The shareholder, Mithaq Capital SPC, said in a statement Friday that it would not be extending its $308-million cash offer, which expired on Thursday night. Mithaq, a private investment company for one of the wealthiest non-royal families in Saudi Arabia, blamed its decision on “entrenchment and unwillingness to constructively engage” on the part of Aimia’s board of directors.

It has been nearly a year since Mithaq first squared off against Toronto-based Aimia by publicly opposing the re-election of the company’s entire board of directors ahead of its April, 2023, annual general meeting. The campaign was partly successful. Former chair David Rosenkrantz failed to win majority shareholder support, and none of the other incumbent directors received more than 52.41-per-cent support.

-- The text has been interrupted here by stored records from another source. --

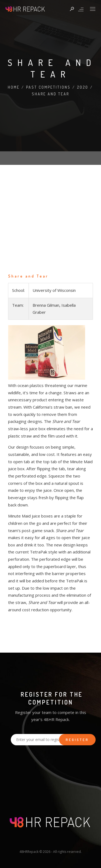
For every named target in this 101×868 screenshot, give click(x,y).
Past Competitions (48, 87)
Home (14, 87)
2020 (83, 87)
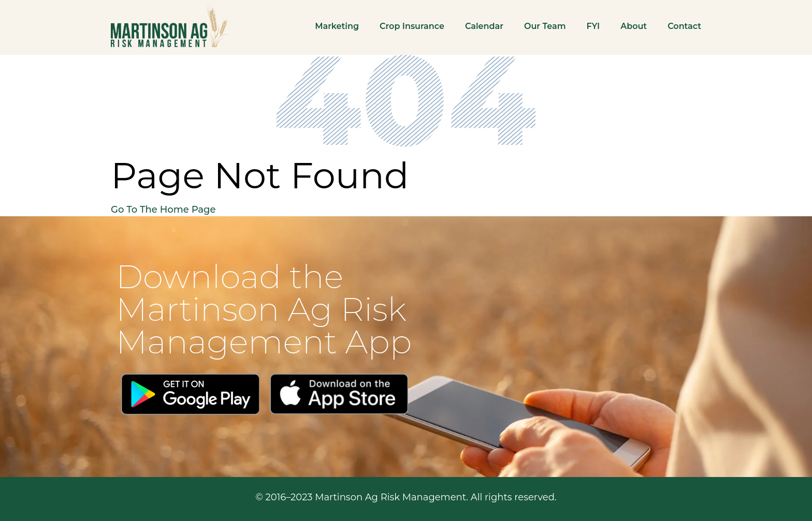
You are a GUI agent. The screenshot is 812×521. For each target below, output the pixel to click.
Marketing (337, 26)
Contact (684, 26)
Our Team (545, 26)
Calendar (484, 26)
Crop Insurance (412, 26)
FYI (593, 26)
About (633, 26)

Typically, corporate directors are elected or re-elected with more than 90-per-cent support.

In its statement, Mithaq said it “has obtained evidence that Aimia’s then leadership inappropriately influenced the voting of proxies submitted in connection with the 2023 AGM.”

Mithaq refused to share further details, though its statement added, “Had this conduct not occurred, Mithaq believes that none of the Aimia management nominees would have been elected at the 2023 AGM.”

In response, Aimia spokesperson Joe Racanelli said the company is “pleased that the tender bid was unsuccessful” and that “shareholders should take comfort in our commitment to transparency and good governance, which will be further reflected in our upcoming quarterly reporting activities.”

Aimia transformed itself into a holding company after selling its Aeroplan loyalty program to Air Canada for $516-million in 2019. Immediately prior to Mithaq’s campaign, Aimia was effectively controlled by brothers Phil and Chris Mittleman, who were chief executive officer and chief investment officer respectively. Chris was fired in March, 2023, for allegedly engaging in what Aimia described as an “unlawful conspiracy” with Mithaq and another shareholder to take over the company.

Shortly after settling a dramatic legal battle, during which Chris accused his younger brother of committing acts of “oppression, fraud” and “retribution” against him, Phil abruptly departed the company last month. Mike Lehmann, Phil’s former prep-school roommate, who was hired as Aimia’s president shortly after Phil became CEO in 2020, also left the company at that time.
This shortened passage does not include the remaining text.